- _Work instructions_: For this exercise, please return exactly the line containing "Instruction: Click the" and each line after it through the end of the records, with no pictures included.

- _Available data_:
[Start of section]

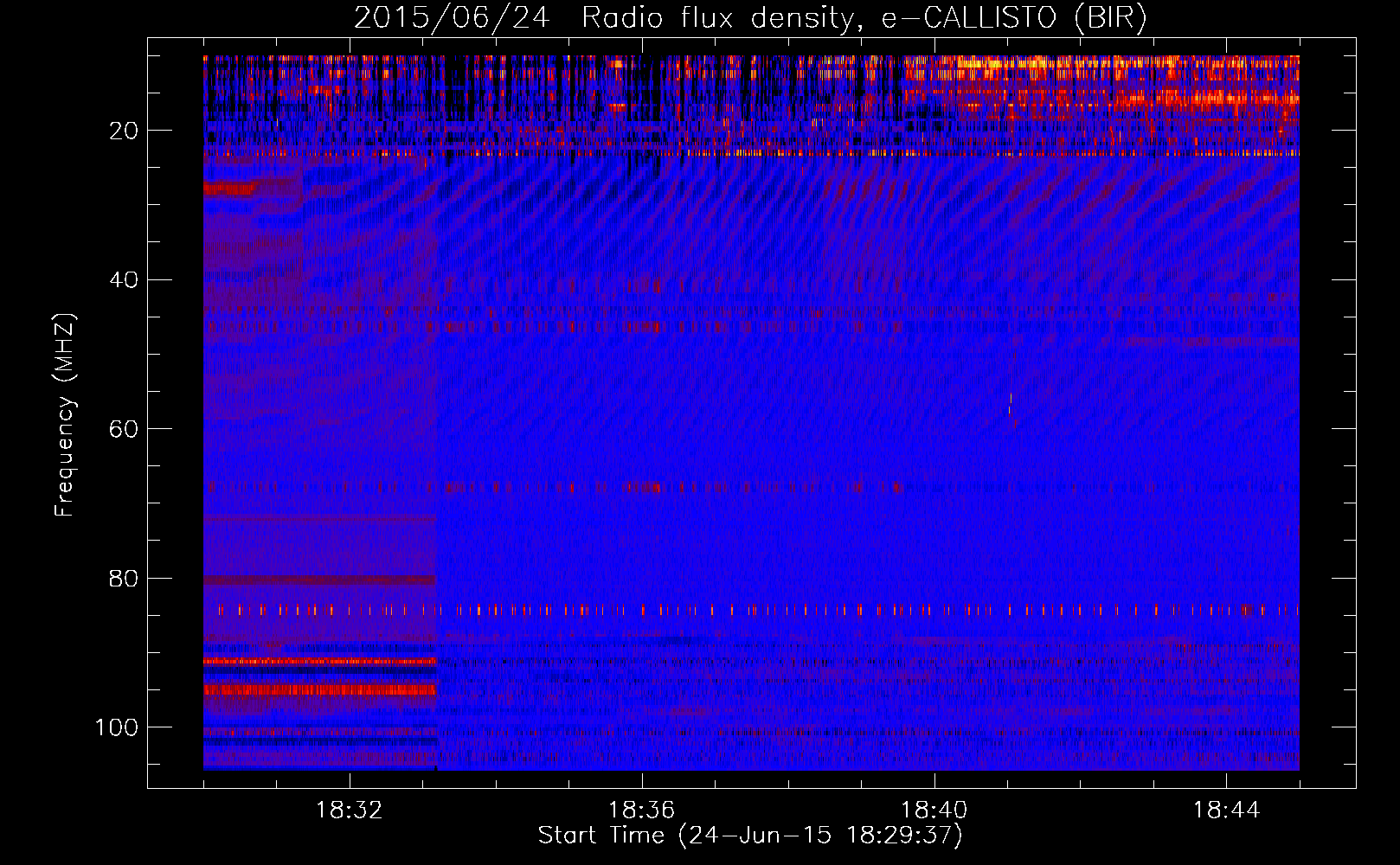Click the 40 MHz frequency tick label

pos(124,280)
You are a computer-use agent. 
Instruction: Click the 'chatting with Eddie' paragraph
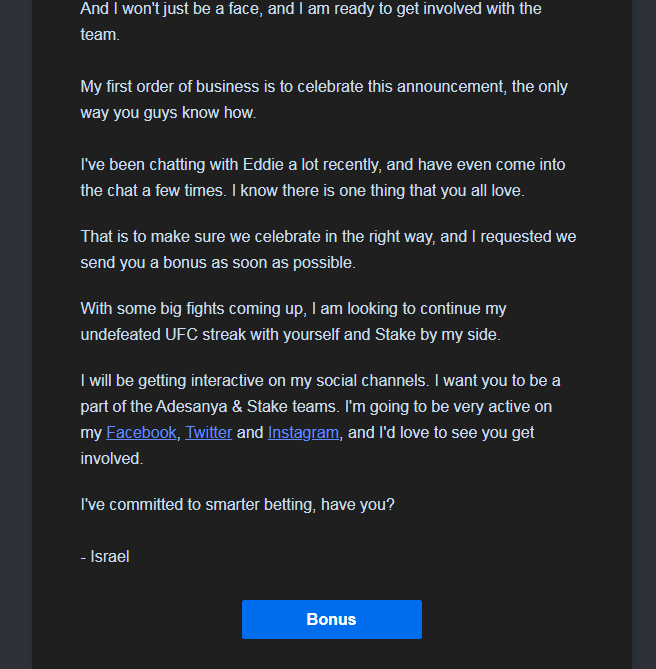click(323, 177)
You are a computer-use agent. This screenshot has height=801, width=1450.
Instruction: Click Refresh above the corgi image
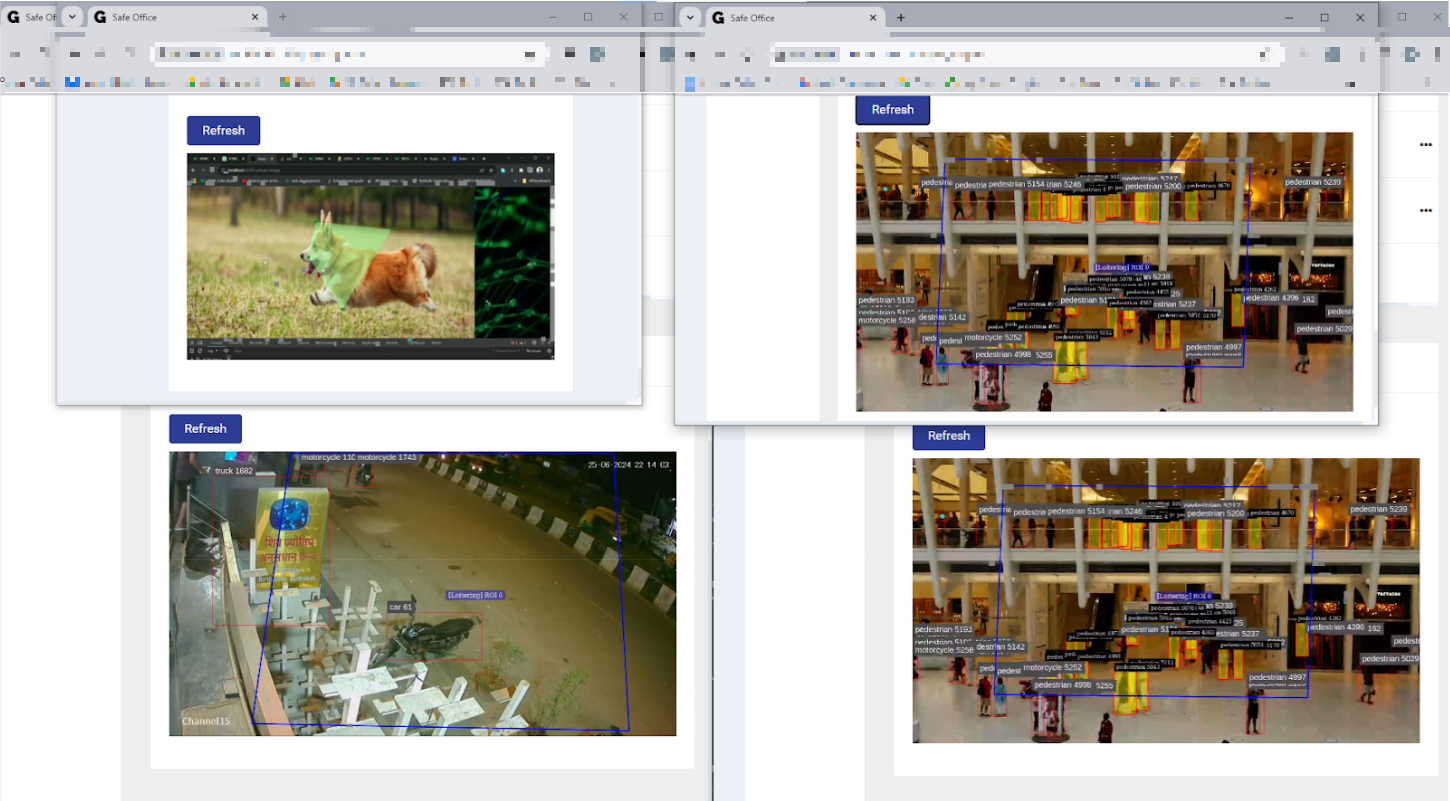click(223, 131)

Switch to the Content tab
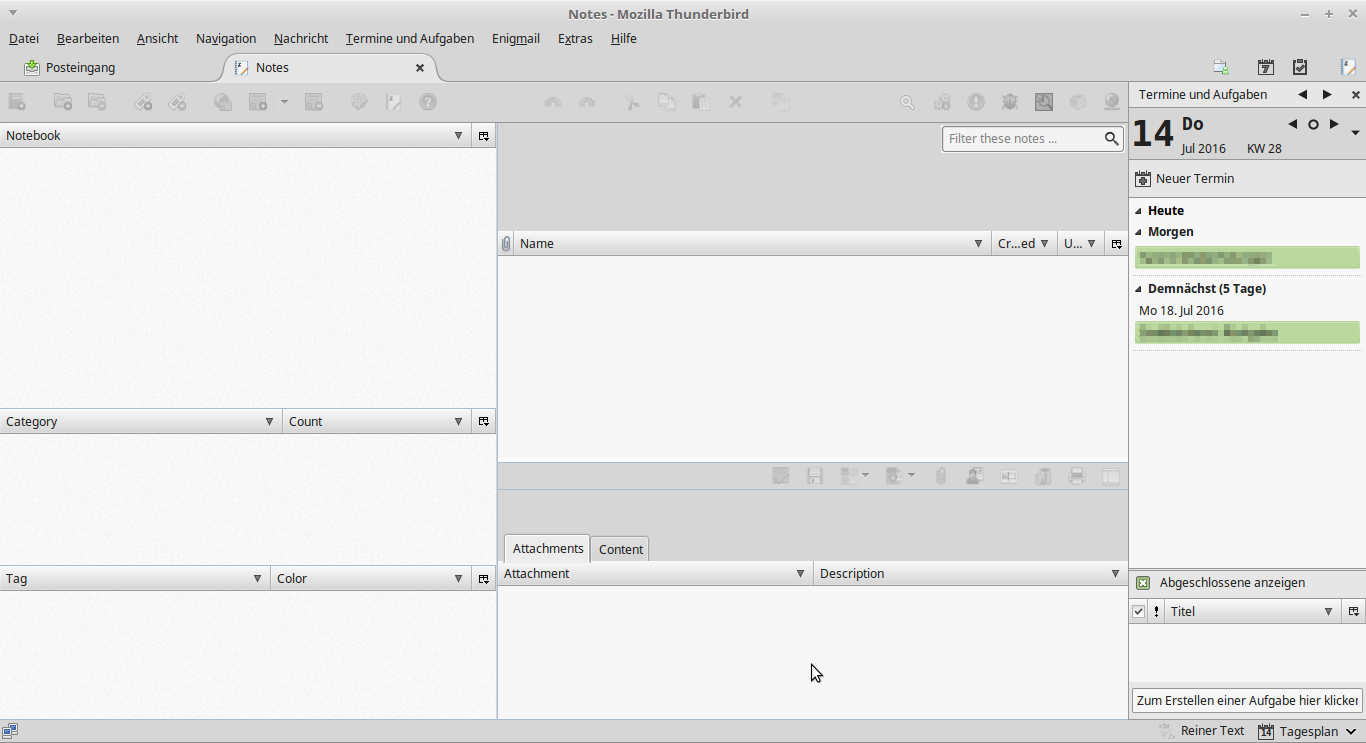tap(620, 549)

[End of section]

- _Response for this exercise_:
Instruction: Click the 'chatting with Eddie' paragraph
click(323, 177)
You are a computer-use agent. This screenshot has height=801, width=1450.
Instruction: Click Refresh above the corgi image
click(223, 131)

Switch to the Content tab
tap(620, 549)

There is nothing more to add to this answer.